[Cross-posted at Digital Fourth]
The NSA has just vigorously denied that their new Utah Data Center, intended for storing and processing intelligence data, will be used to spy on US citizens. The center will have a capacity of at least one yottabyte, and will provide employment for 100-200 people. With the most generous assumptions [200 employees, all employed only on reviewing the data 24/7, only one yottabyte of data, ten years to collect the yottabyte, 5GB per two-hour movie], each employee would be responsible on average for reviewing
4500 billion terabytes, or approximately 23 million years’ worth of Blu-ray quality movies, every year.
This astounding and continually increasing mismatch shows that we are well beyond the point where law enforcement is able to have a human review a manageable amount of the data in its possession potentially relating to terrorist threats. Computer processing power doubles every two years, but law enforcement employment is rising at a rate of about 7% every ten years, and nobody’s going to pay for it to double every two years instead. Purely machine-based review inevitably carries with it a far higher probability that important things will be missed, even if we were to suppose that the data was entirely accurate to begin with – which it certainly is not.
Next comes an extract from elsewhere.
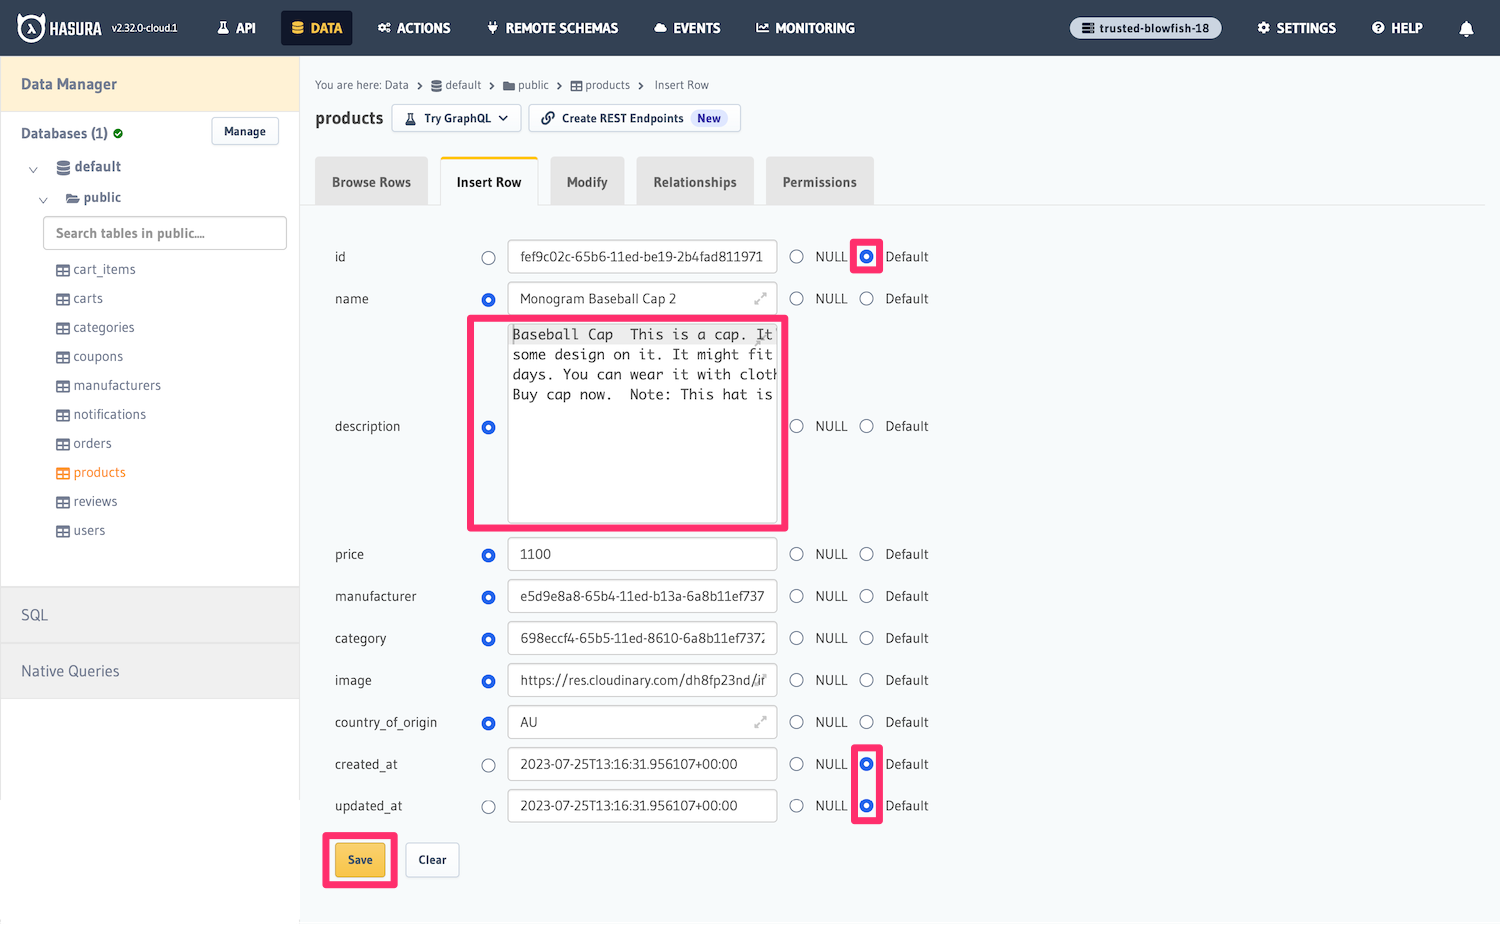Click the cart_items table icon in sidebar
1500x926 pixels.
click(63, 270)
So none of us should be surprised that the FBI and the other agencies who have claimed the ability to prevent terrorist attacks, failed to prevent the Boston Marathon bombings. With this ocean of data, no matter how much artificial intelligence you use, your chances are very remote of being able to catch a threat ahead of time. Of course, after an attack, and especially once you have a suspect, you can go back and do a search on all the data points in the ocean that you almost inevitably missed. Why was Tamerlan Tsarnaev, the elder of the Boston Marathon bombing suspects and one of around 750,000 people in the TIDE database, was not stopped at the border? Why was facial recognition software not able to flag him as a match for a suspect? Why do the fusion centers, intended to synthesize data into actionable “suspicious activity reports”, flag things too late for them to be of any use? Why is the Air Force panicking a little at not having enough people to process the data provided by our drone fleet? Because there’s not only too much data, but much too much too much.
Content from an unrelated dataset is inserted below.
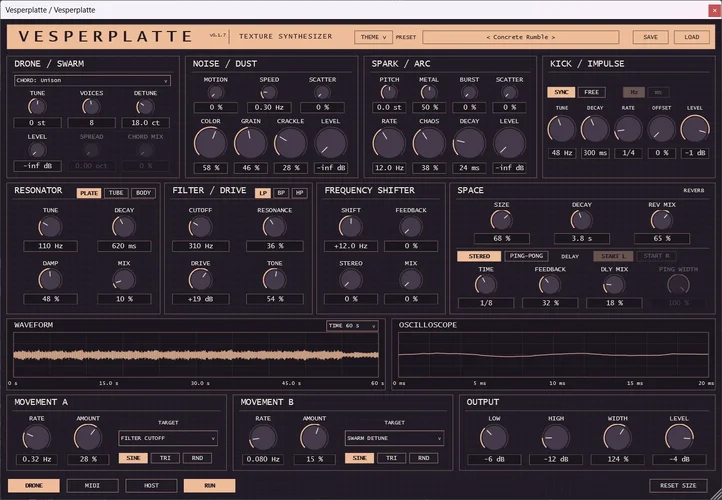The width and height of the screenshot is (722, 500).
Task: Open the THEME dropdown
Action: tap(373, 37)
It’s in this context, then, that we should understand the calls for more surveillance after the Boston Marathon attacks for what they are. More cameras, more surveillance drones and more wiretapping, without many more humans to process the data, will make this problem worse, not better. These calls are being driven not by a realistic assessment that surveillance will help prevent the next attack, but by the internal incentives of the players in this market. Neither the drone manufacturers, nor law enforcement, nor elected officials, have an interest in being the ones to call a halt. So instead they’re promoting automation – automated drones, automated surveillance, and email scanning software techniques – which inevitably has a much higher error rate than review by humans.
It’s much easier to claim you need more data, than to solve the mismatch problem. The real solution is much harder politically. In truth, we don’t need a terrorism database with 750,000 names on it. There are not 750,000 people out there who pose any sort of realistic threat to America. If the “terrorism watch list” were limited by law to a thousand records, then law enforcement would have to focus only on the thousand most serious threats. Given the real and likely manpower of the federal government, and the rarity of actual terrorism, that’s more than enough. If law enforcement used the power of the Fourth Amendment, instead of trying to find ways round it, it could focus more on the highest-probability threats.
If law enforcement leveled with the public about their increasingly limited ability to thwart attacks ahead of time, instead of selling us a bill of goods to make us feel safe, they would catch less heat when they fail. They’re going to miss stuff. That’s inevitable under both a tight and a loose system. But a tight system has the added advantages that it protects more people’s liberties, and costs a lot less.